Shiny features in the depth: New index optimization
One of the nice features in RavenDB 3.0 is optimizing the process of creating a new index. In particular, we want to optimize it when you create a new index on a small collection in a large database.
If you have a small database, you don’t care, it is going to complete quickly anyway. If you are creating an index on a collection that compose a significant amount of the documents in the database, you don’t care, you are going to have to do a lot of work anyway. But the common case for a big database is that you usually have one very big collection, and much smaller collections for everything else.
In RavenDB 2.x, you still have to pay the full price for indexing everything, but that isn’t the case in RavenDB 3.0. What we have done is to effectively optimize the process so that in this case, we will preload all of the documents taking part in the relevant collection, and send them directly to be indexed.
We do this by utilizing the Raven/DocumentsByEntityName index. Which has already indexed everything in the database anyway. This is a nice little feature, because it allows us to really take advantage of the work we already did long ago. Using one index to pre-populate another is a neat trick, and one that I am very happy about.
Because this is a new code path, it also means that it is actually executed outside of standard indexing. And that in turn means that adding a new index will not impact other indexes at all.
This is a small feature, but it does address a common pain point our users have with working in RavenDB in production.

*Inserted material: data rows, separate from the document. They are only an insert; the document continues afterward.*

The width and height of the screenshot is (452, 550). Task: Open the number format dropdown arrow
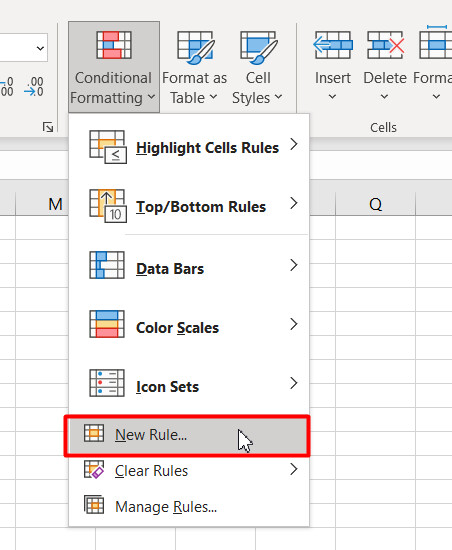pyautogui.click(x=40, y=48)
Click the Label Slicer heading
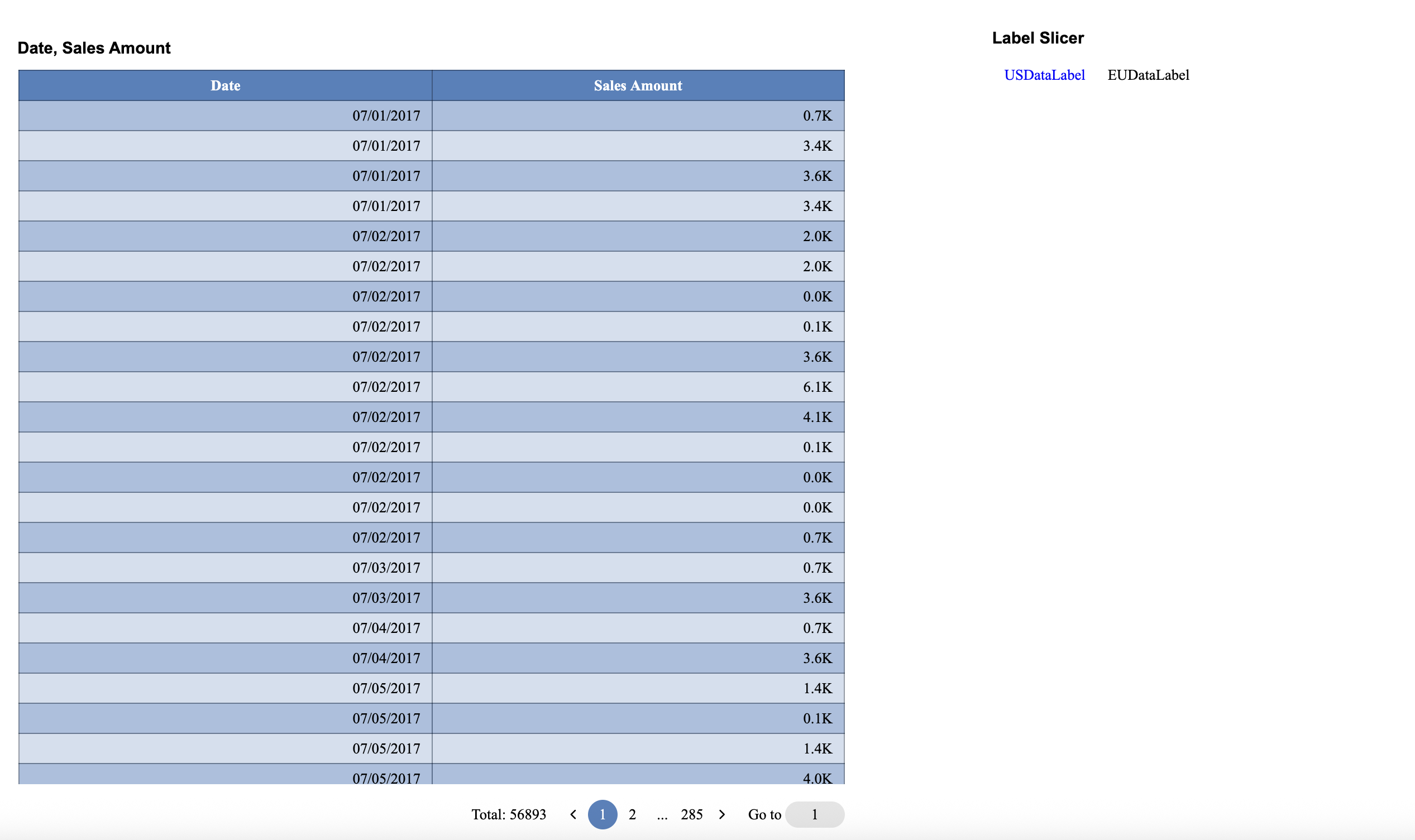The width and height of the screenshot is (1415, 840). (x=1038, y=37)
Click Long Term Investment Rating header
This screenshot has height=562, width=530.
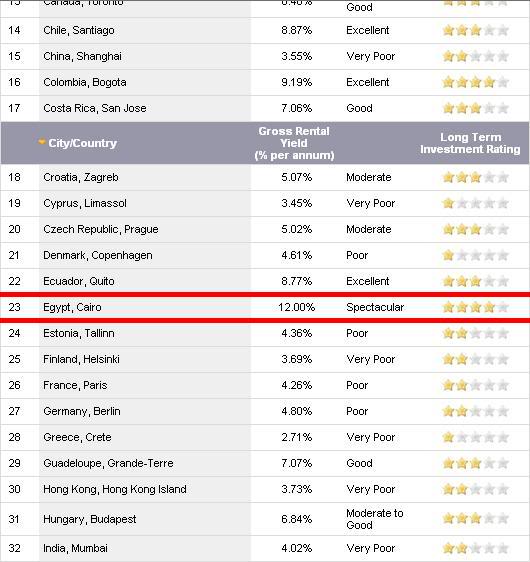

Reminder, we have our upcoming RavenDB Conference in April, where we’ll discuss other stuff in the 3.0 release.
Comments
Sounds great...when I've run into this problem, I've stopped to ask myself whether I really have the same sharding/replication requirements for these kinds of documents. I've found myself deciding to create separate DBs most of the time.
It will be great to allow indexing of another index. Especially for Map Reduce. Now in 2.xx I have to use SIR to save the first index as documents and then build another index on them. Looks like it has to allocate space twice: once for the index and then to save it as documents.
Igor, What is SIR?
Igor, And we don't allow to index off another index, we make use of an index that is likely already there.
SIR is ScriptedIndexResults. I catch updates in the first index and change documents, which represent entries in the index. The second index is based on these documents. In this way, I can do reduce of already reduced data. I can't come up with other approach.
Igor, Yes, that is the appropriate way to handle this.
Yeah, it works well on a small dataset. I didn't try it yet on the production, which has about 3M items. The only my concern is efficiency. Items in Map Reduce index are already stored in the index. When I save them as documents, the same data is stored twice, so it needs 2 times more space. Also it's an unnecessary performance impact on the database. I think it will be a nice feature to expose items from Map Reduce indexes as documents and allow building other indexes (both regular and M/R) on them.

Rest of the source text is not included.